Merkel kündigte an, dass es im Oktober mit den Präsidenten Frankreichs, Russlands und der Türkei zu einer Konferenz über die kritische Lage in Syrien kommen werde. Bei dem Treffen solle die kritische Situation um die letzte Rebellenhochburg Idlib im Mittelpunkt stehen.
Erdogan fordert Auslieferung von Dündar und Gülen-Anhängern
Erdogan forderte von Deutschland die Auslieferung von Anhängern der Gülen-Bewegung. In Deutschland lebten Hunderte Anhänger der Gülen-"Terrororganisation", die er für den Putschversuch 2016 verantwortlich macht. Die türkische Justiz sei im Übrigen unabhängig, sagte er mit Blick auf deutsche Kritik an den Verfahren gegen inhaftierte deutsche Staatsbürger in der Türkei.
Der in der Türkei wegen Spionage und Verrats verurteilte Journalist Can Dündar hatte auf eine Teilnahme an der Pressekonferenz verzichtet. "Ich habe entschieden, nicht daran teilzunehmen", sagte Dündar, der seit zwei Jahren in deutschem Exil lebt, am Freitag auf seinem eigenen Medienportal. Zuvor hatte die Türkei gedroht, die Pressekonferenz abzusagen, falls Dündar teilnehme. Dündar erklärte, er wolle nicht zulassen, dass die Pressekonferenz wegen seiner Person abgesagt werde und kritische Fragen anderen Journalisten nicht möglich seien.
Erdogan bestätigte, dass sein Land ein Auslieferungsersuchen für Dündar gestellt habe. Dündar sei "ein Agent, der Staatsgeheimnisse veröffentlicht hat". Daher müsse der ehemalige Chefredakteur der regierungskritischen Zeitung "Cumhuriyet" an die Türkei ausgeliefert werden.

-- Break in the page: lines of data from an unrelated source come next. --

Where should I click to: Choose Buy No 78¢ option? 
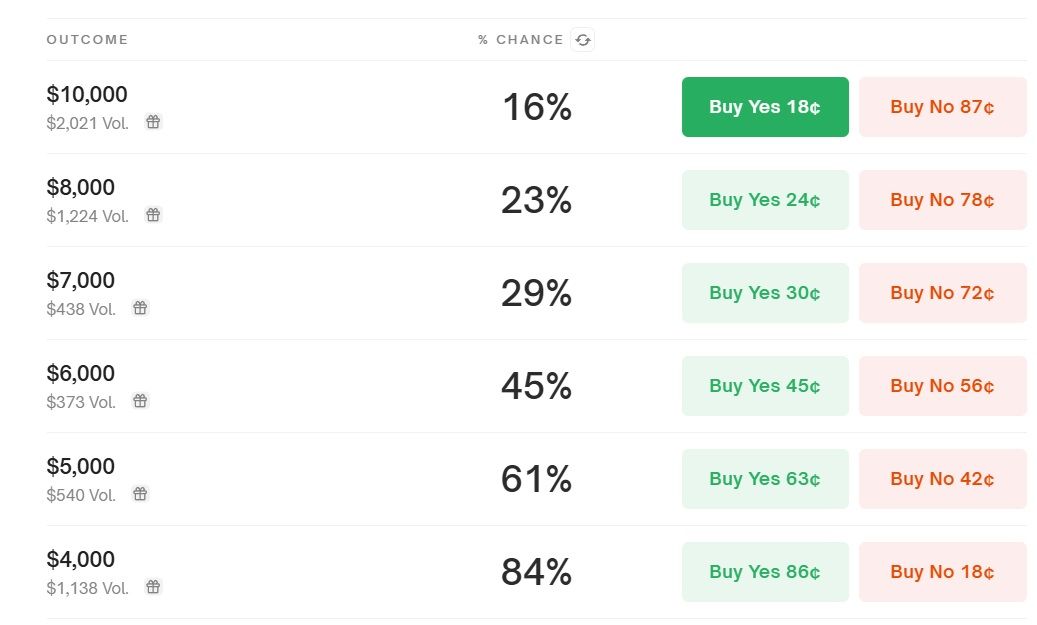942,200
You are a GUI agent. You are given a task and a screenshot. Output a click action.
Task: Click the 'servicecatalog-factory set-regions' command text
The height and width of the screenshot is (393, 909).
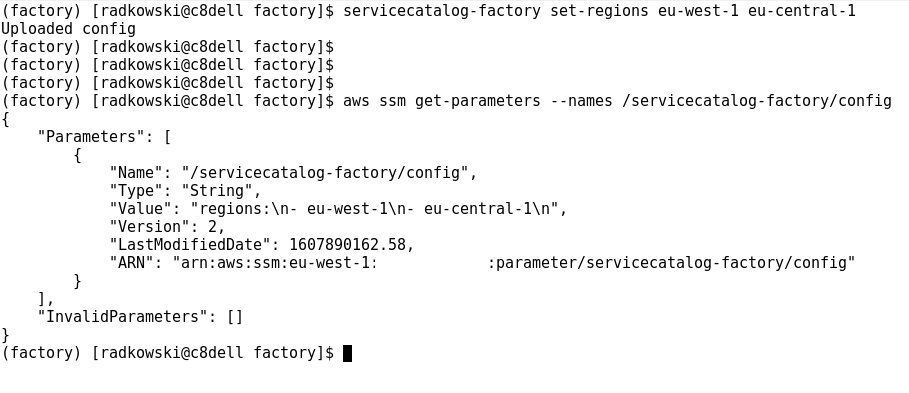[x=496, y=10]
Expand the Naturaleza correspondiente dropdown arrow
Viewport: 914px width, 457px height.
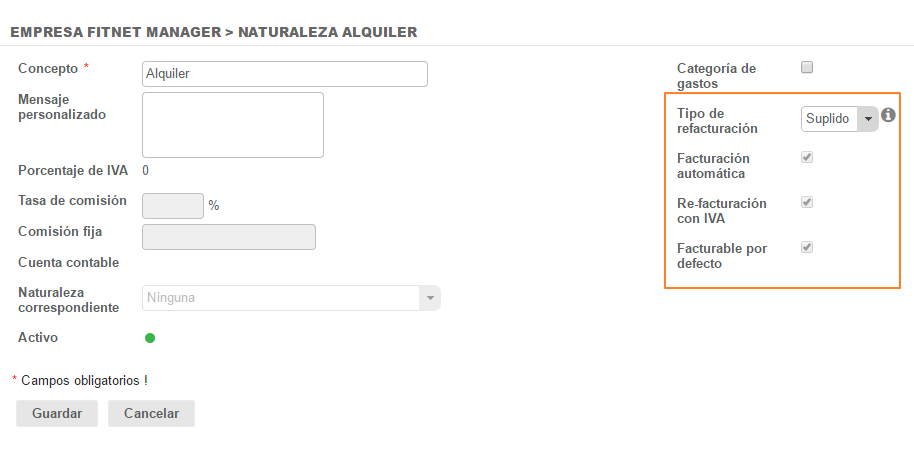tap(430, 298)
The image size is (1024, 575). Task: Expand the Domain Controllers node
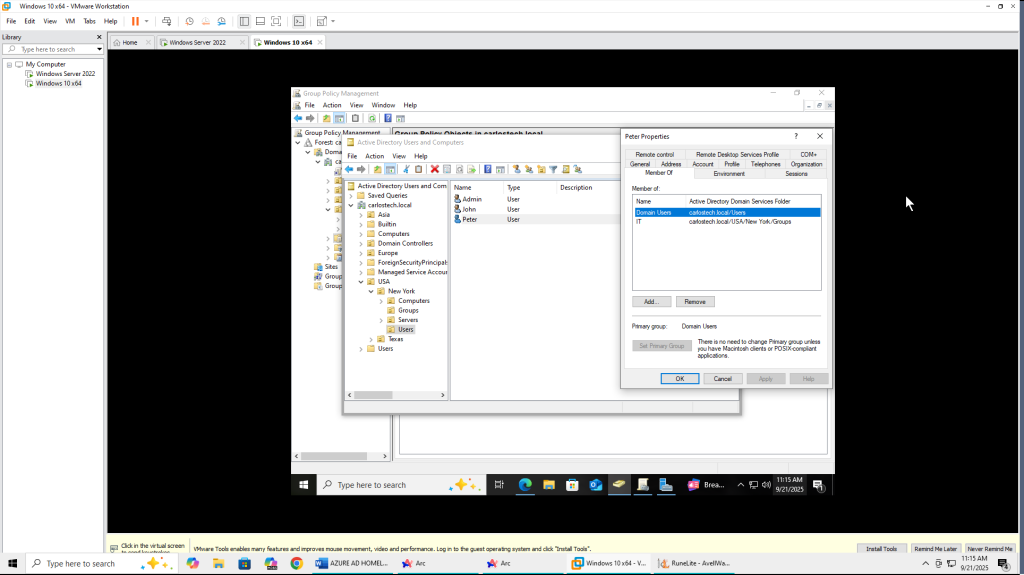pos(361,243)
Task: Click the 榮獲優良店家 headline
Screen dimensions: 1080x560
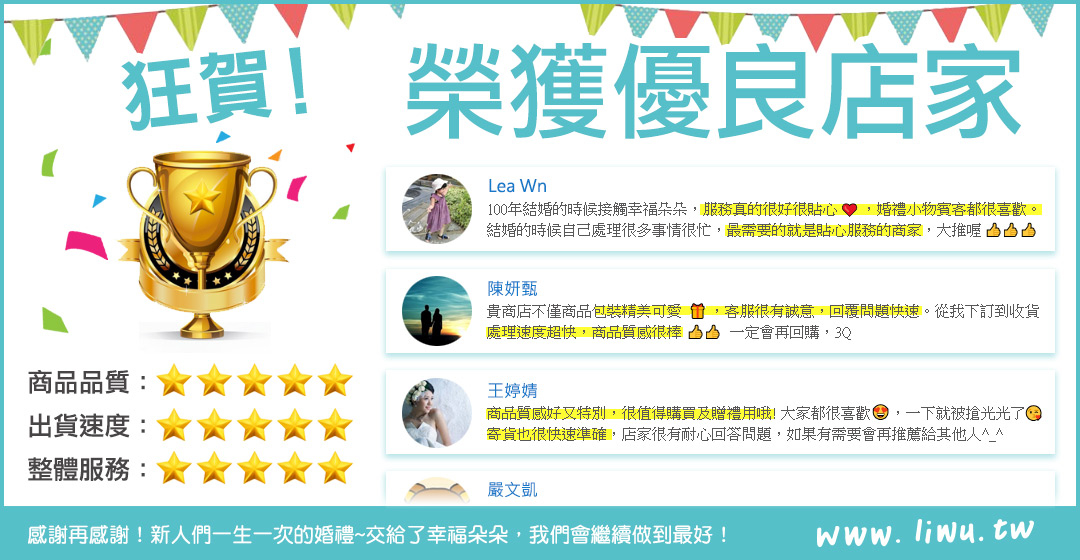Action: click(x=714, y=91)
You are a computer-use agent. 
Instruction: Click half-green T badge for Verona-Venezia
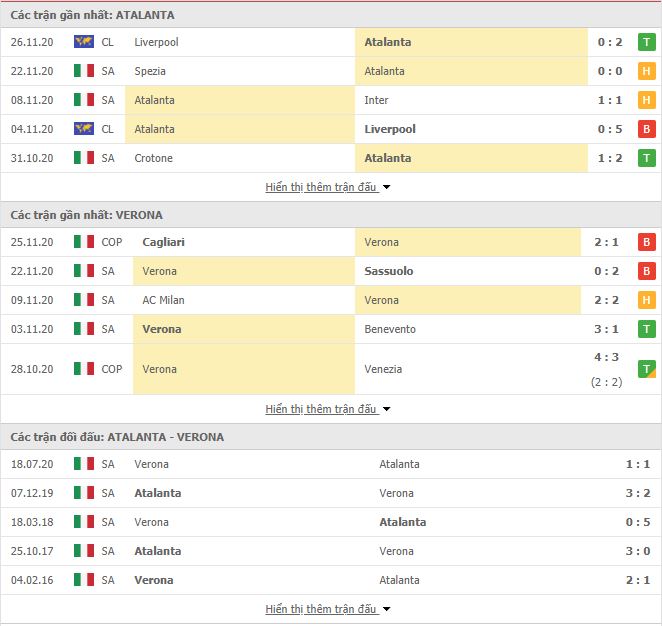(646, 369)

Mann bei Pressekonferenz abgeführt
Bei der Pressekonferenz kam es zu einem Zwischenfall: Ein Mann wurde im Kanzleramt in Berlin vor laufenden Kameras abgeführt. Erdogan lächelte zunächst nur. Bei dem Mann handelte es sich um den Journalisten Adil Yigit, einem in Deutschland lebenden Erdogan-Kritiker, dem die Abschiebung droht. Er trug auf der Pressekonferenz auch ein T-Shirt mit der Aufschrift "Freiheit für Journalisten".